La société française soit par ignorance soit par une faible culture générale semble de plus en plus décidée à éviter de faire référence à son passé. C’est valable nationalement mais aussi localement. Inexorablement tout ce qui peut d’une manière ou d’une autre constituer une référence est méprisé ou occulté. Cette situation conduit à ce que l’Histoire, contrairement au principe de Karl Marx « ne se répète pas mais qu’elle bégaie ».

Si la nostalgie pour les générations les plus âgées constitue grâce aux souvenirs venus des « trente glorieuses la nourriture » essentielle de leur quotidien, il en va tout autrement des autres. Il faut rappeler que les personnes ayant par exemple vécu les moments difficiles des grandes guerres sont de moins en moins nombreuses. Elles n’alimentent par leurs témoignages cette indispensable méfiance vis à vis des idéaux ayant ravagé l’humanité. Et celles qui souhaiteraient combattre encore et toujours la haine, l’exclusion, le racisme, la violence, les dictatures ou les crimes méprisant la valeur de la vie humaine, ont du mal à exister. Elles se font rares et paraissent bien fatiguées par l’indifférence que suscitent leur volonté de transmettre pour résister.

D’ailleurs les signes forts du retour en force, sous des formes « allégées » de multiples racines du mal immonde, ne cessent de se multiplier de manière spectaculaire ou beaucoup plus sournoise. Comme le « passé », tant pour les femmes et les hommes qui y ont participé autant que pour les faits qui l’ont constitué, n’a plus de poids. La place se libère donc pour une « adaptation » bégayante des phénomènes antérieurs.

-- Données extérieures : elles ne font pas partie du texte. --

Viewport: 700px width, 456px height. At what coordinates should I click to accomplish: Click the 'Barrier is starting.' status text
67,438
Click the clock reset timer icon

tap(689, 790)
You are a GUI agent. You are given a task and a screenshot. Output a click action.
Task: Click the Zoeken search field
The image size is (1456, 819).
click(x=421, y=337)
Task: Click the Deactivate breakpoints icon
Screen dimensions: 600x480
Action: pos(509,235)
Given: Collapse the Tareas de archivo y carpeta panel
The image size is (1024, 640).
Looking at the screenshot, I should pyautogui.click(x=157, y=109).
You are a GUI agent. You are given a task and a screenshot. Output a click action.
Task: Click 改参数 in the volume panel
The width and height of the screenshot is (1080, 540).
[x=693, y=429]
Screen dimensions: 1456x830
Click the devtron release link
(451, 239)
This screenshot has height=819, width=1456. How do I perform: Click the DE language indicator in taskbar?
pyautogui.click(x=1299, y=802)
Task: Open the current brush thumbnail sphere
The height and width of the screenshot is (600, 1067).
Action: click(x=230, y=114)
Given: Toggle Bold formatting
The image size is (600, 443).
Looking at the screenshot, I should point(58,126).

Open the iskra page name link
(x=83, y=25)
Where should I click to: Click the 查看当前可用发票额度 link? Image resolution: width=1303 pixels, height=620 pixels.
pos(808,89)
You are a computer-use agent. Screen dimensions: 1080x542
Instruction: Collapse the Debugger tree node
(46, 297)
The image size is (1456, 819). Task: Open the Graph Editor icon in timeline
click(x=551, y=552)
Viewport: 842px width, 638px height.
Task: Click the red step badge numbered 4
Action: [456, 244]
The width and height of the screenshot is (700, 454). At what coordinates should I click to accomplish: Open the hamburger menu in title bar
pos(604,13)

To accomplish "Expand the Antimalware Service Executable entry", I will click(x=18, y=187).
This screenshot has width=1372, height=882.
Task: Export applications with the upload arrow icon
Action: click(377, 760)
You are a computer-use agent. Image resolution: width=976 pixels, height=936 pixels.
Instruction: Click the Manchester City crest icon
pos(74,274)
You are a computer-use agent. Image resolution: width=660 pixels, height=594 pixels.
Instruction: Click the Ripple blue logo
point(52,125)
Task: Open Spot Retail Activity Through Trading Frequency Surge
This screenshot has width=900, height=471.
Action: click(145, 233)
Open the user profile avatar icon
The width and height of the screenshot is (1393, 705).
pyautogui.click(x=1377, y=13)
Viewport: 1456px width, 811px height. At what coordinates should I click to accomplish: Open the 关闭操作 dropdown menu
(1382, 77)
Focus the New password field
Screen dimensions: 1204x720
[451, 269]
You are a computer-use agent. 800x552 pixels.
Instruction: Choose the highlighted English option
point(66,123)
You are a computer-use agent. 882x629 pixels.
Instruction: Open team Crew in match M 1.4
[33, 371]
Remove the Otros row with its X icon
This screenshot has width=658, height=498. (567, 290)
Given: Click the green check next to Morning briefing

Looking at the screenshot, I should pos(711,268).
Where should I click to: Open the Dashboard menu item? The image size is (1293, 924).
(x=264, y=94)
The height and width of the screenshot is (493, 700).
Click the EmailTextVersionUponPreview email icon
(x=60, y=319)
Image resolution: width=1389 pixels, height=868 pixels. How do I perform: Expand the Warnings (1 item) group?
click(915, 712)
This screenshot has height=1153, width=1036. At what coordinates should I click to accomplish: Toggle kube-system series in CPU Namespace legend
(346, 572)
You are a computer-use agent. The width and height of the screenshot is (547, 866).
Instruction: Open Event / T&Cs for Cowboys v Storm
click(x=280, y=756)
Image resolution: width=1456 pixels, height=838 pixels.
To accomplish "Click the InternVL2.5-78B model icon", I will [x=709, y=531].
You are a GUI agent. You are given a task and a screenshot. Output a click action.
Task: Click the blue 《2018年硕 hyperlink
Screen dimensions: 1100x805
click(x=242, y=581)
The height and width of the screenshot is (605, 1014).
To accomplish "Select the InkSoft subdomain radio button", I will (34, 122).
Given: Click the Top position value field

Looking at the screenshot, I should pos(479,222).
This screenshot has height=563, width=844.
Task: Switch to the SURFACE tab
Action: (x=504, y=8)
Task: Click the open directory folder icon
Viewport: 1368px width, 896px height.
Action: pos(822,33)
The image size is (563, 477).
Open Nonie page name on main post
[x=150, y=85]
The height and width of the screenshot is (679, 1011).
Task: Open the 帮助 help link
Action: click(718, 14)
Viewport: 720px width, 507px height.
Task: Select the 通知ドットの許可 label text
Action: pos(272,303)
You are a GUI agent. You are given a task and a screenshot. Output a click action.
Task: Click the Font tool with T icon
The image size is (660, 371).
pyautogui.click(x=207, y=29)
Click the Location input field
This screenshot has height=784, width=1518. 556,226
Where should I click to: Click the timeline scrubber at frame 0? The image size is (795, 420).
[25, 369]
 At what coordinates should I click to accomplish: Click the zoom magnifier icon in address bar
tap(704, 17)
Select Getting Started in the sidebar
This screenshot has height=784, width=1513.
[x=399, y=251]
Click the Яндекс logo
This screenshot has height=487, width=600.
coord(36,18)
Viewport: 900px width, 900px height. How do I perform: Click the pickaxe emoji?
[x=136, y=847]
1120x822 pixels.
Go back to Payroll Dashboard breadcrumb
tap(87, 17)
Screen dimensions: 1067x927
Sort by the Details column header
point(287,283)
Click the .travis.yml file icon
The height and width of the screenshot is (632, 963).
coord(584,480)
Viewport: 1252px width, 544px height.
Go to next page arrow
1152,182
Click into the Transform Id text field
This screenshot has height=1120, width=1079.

Cette tendance valable pour les périodes noires est aussi valable pour celles des conquêtes sociales. Aucune d’entre elles n’a été obtenue sans luttes collectives générant des sacrifices pour celles et ceux qui les conduisaient. Partis politiques en déliquescence générale, syndicats à la peine, militantisme en berne ou en voie d’extinction, engagement pour l’intérêt général remplacé par des calculs individuels de carrière : le monde d’après ne se construira pas sur les bases d’antan et risque bel et bien de ne pas se construire du tout !

La pandémie a accentué ce phénomène puisque depuis plus d’un an la vie collective tente de survivre et donc la tentation est de profiter de l’instant présent. L’épisode de la réouverture des terrasses illustre à satiété cette nouvelle tendance : un épiphénomène prend des allures d’événement historique ! Le futile masque l’important.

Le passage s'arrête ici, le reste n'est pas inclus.